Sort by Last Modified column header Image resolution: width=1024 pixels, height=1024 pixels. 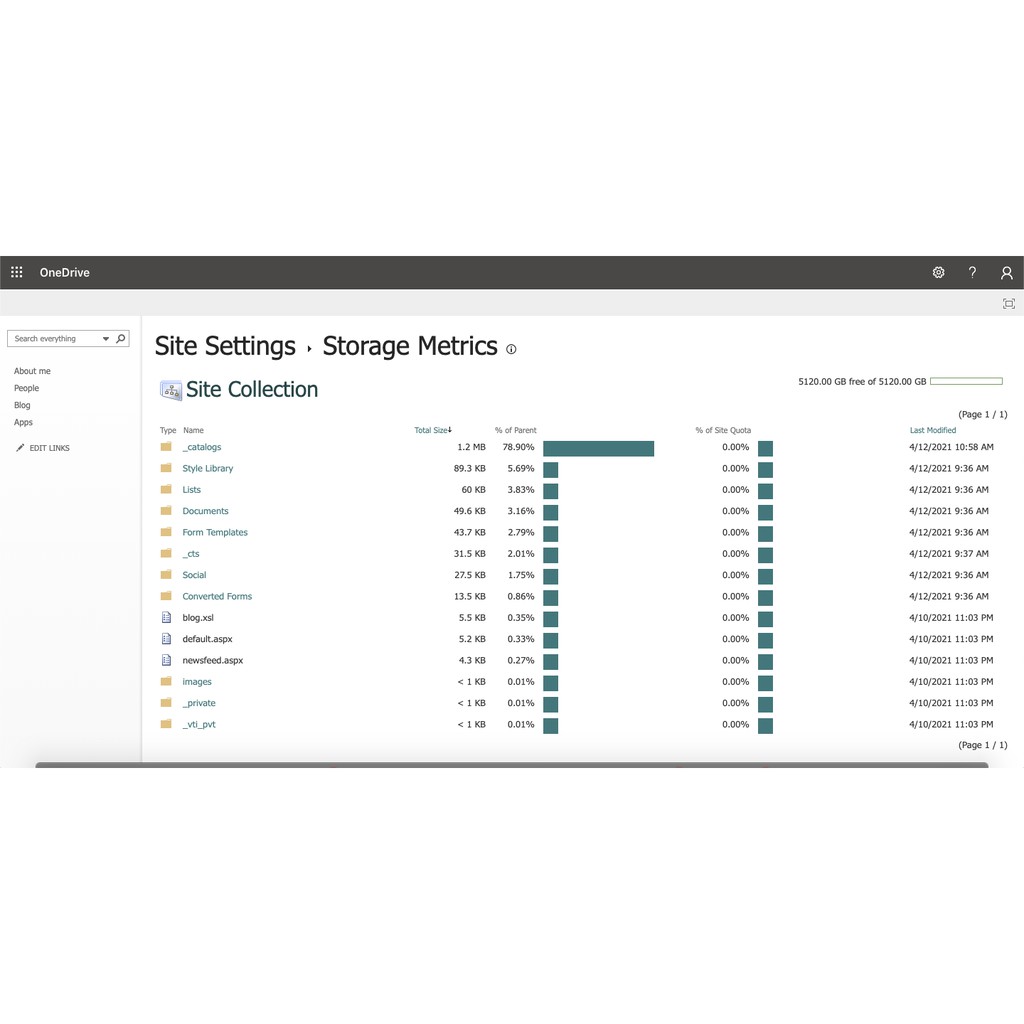[932, 430]
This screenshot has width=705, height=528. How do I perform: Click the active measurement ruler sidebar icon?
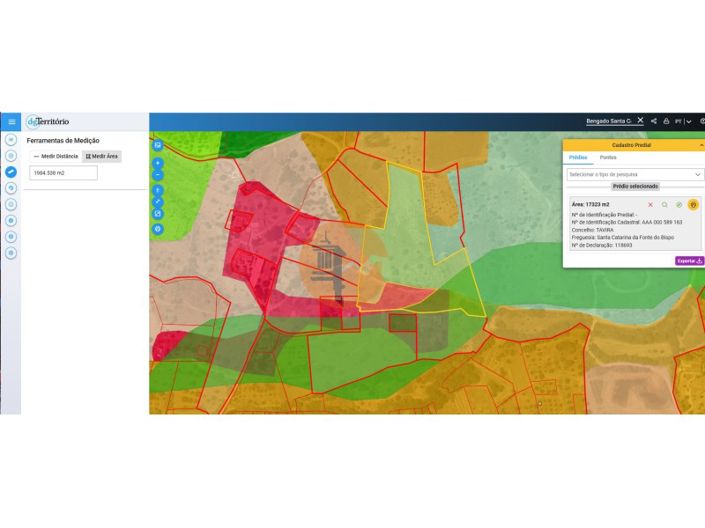[x=11, y=172]
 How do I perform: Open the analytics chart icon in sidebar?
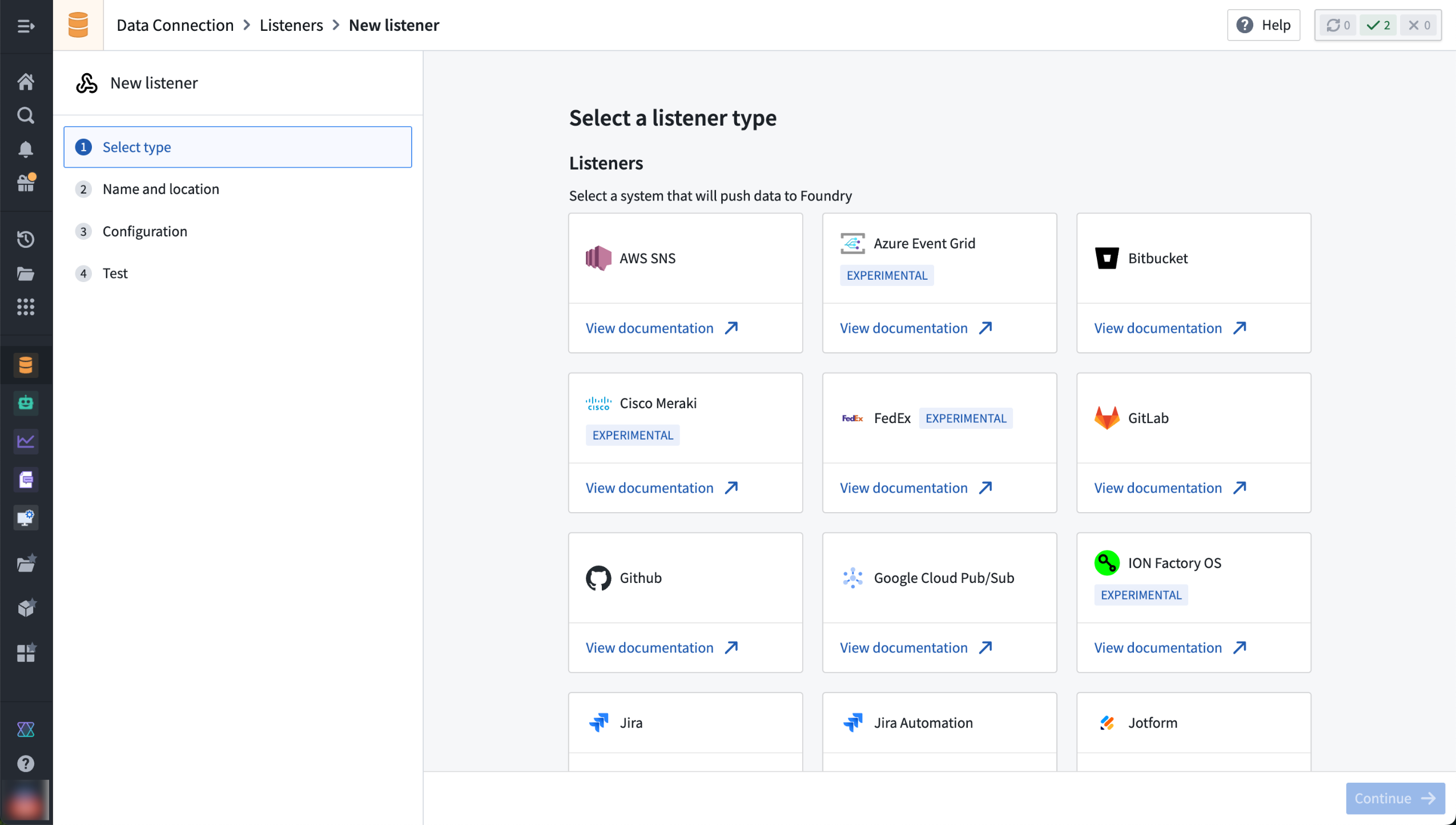click(26, 441)
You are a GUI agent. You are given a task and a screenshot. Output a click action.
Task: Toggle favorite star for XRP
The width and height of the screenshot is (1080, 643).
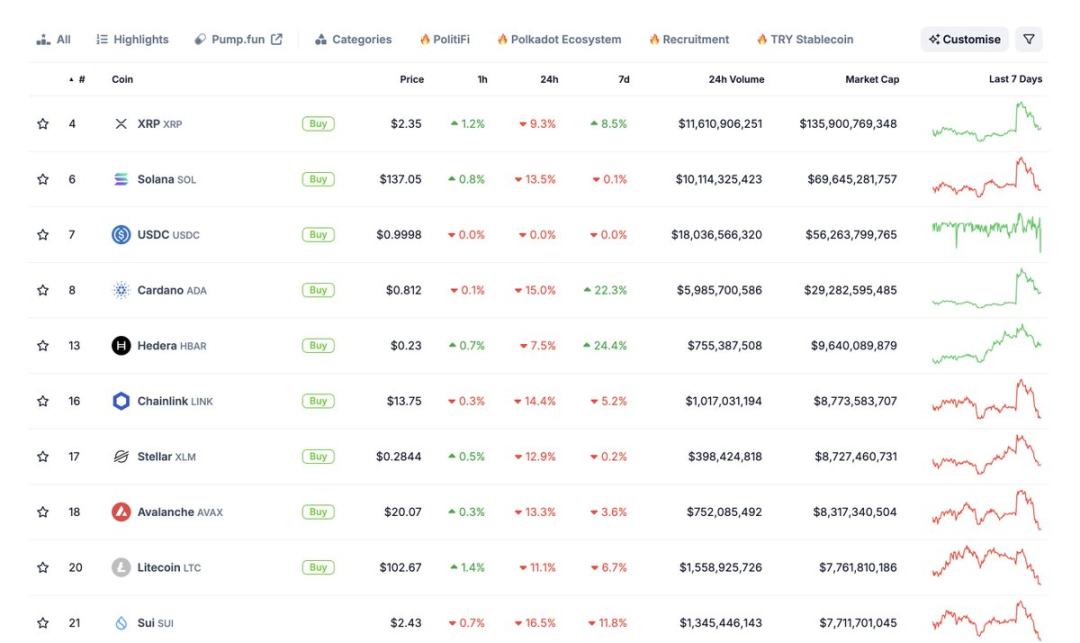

.....

**Exercise instructions:** Echo the records word for word, beginning with the line that contains "This screenshot has" and continuing through the end of the records. Omit the pictures from your answer.

**Right answer:**
This screenshot has width=705, height=528. How do I perform: Click the active measurement ruler sidebar icon?
[x=11, y=172]
 How do I perform: Open the analytics chart icon in sidebar?
click(26, 441)
You are a GUI agent. You are given a task and a screenshot. Output a click action.
Task: Toggle favorite star for XRP
The width and height of the screenshot is (1080, 643).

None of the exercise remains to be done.